• _GOAL A_:
Select every line of the rows that contains the string "will". Treat case as significant.

• _PAGE EXTRACT_:
↓
Moore v. State

Citation107 N.E. 1,183 Ind. 114
Decision Date11 December 1914
Docket NumberNo. 22634.,22634.
PartiesMOORE v. STATE.
CourtSupreme Court of Indiana

OPINION TEXT STARTS HERE

Appeal from Circuit Court, Tippecanoe County; Richard P. De Hart, Judge.

Wilbur G. Moore was convicted of inflicting needless cruelty on a horse, and he appeals. Affirmed.

Daniel P. Flanagan, Kumler & Gaylord, and Rochester Baird, all of La Fayette, for appellant. Thomas M. Honan, Atty. Gen., and Will R. Wood, Homer W. Hennegar, and Roy C. Street, all of La Fayette (Edwin Corr, of Bloomington, of counsel), for the State.

SPENCER, J.

Appellant was tried and convicted in the Tippecanoe circuit court on an indictment charging him with a violation of section 2499, Burns 1914. He appeals. The statute on which the indictment is based provides that:

“Whoever overdrives, overloads, drives when overloaded, overworks, tortures, torments, deprives of necessary sustenance, cruelly beats, mutilates or cruelly kills or causes or procures to be so overdriven, overloaded, driven when overloaded, overworked, tortured, tormented, deprived of necessary sustenance, cruelly beaten, mutilated or cruelly killed, any animal; and whoever, having charge or custody of any animal, either as owner or otherwise, inflicts needless cruelty upon the same, or mutilates the same, or deprives it of natural means of defense or protection, or cruelly or unnecessarily fails to provide the same with proper food, drink, shelter or protection from the weather, shall, on conviction,” etc.
↑
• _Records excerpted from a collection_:
↓
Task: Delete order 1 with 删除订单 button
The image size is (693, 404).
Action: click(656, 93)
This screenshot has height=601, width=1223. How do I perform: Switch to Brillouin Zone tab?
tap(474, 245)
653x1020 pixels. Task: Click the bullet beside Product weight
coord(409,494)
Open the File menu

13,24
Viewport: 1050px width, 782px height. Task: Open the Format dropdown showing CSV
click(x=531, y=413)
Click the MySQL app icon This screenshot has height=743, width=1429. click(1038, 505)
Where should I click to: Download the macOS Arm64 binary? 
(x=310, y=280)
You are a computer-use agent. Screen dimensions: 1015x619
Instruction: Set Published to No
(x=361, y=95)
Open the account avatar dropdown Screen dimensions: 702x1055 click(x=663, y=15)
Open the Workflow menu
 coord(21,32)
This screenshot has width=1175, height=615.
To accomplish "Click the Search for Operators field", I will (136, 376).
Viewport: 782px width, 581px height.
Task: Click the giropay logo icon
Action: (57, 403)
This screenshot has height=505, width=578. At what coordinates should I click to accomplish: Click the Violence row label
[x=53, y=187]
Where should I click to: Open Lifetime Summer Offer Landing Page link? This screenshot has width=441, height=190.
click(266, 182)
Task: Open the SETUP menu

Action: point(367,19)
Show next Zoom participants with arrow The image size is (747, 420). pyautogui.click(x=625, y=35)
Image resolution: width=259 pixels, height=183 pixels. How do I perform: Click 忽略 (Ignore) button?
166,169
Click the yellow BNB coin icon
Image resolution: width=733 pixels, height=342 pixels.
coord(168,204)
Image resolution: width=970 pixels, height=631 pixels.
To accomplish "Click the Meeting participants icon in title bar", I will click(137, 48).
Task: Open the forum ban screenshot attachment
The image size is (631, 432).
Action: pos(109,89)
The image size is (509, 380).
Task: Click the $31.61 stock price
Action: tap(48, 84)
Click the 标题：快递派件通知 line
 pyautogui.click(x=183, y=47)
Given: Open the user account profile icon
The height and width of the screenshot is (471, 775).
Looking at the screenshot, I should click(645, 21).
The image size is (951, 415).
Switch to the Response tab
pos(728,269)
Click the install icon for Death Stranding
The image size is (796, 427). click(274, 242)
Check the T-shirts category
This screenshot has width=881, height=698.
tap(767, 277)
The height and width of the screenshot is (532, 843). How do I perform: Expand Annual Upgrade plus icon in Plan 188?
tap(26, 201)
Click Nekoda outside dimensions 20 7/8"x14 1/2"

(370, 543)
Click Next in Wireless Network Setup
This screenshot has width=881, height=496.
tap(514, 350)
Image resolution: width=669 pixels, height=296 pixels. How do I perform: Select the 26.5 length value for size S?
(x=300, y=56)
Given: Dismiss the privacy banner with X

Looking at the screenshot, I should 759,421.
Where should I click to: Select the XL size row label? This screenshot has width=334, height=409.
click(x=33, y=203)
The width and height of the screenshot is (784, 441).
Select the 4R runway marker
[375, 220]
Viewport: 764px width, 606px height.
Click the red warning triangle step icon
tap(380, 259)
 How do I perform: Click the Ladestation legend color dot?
↑
• _GOAL B_:
According to the Moore v. State opinion, what crime was Wilbur G. Moore convicted of?

• _COMPLETE RESPONSE A_:
To accomplish "Click the Search for Operators field", I will (136, 376).
To accomplish "Click the Meeting participants icon in title bar", I will click(137, 48).

• _COMPLETE RESPONSE B_:
Inflicting needless cruelty on a horse.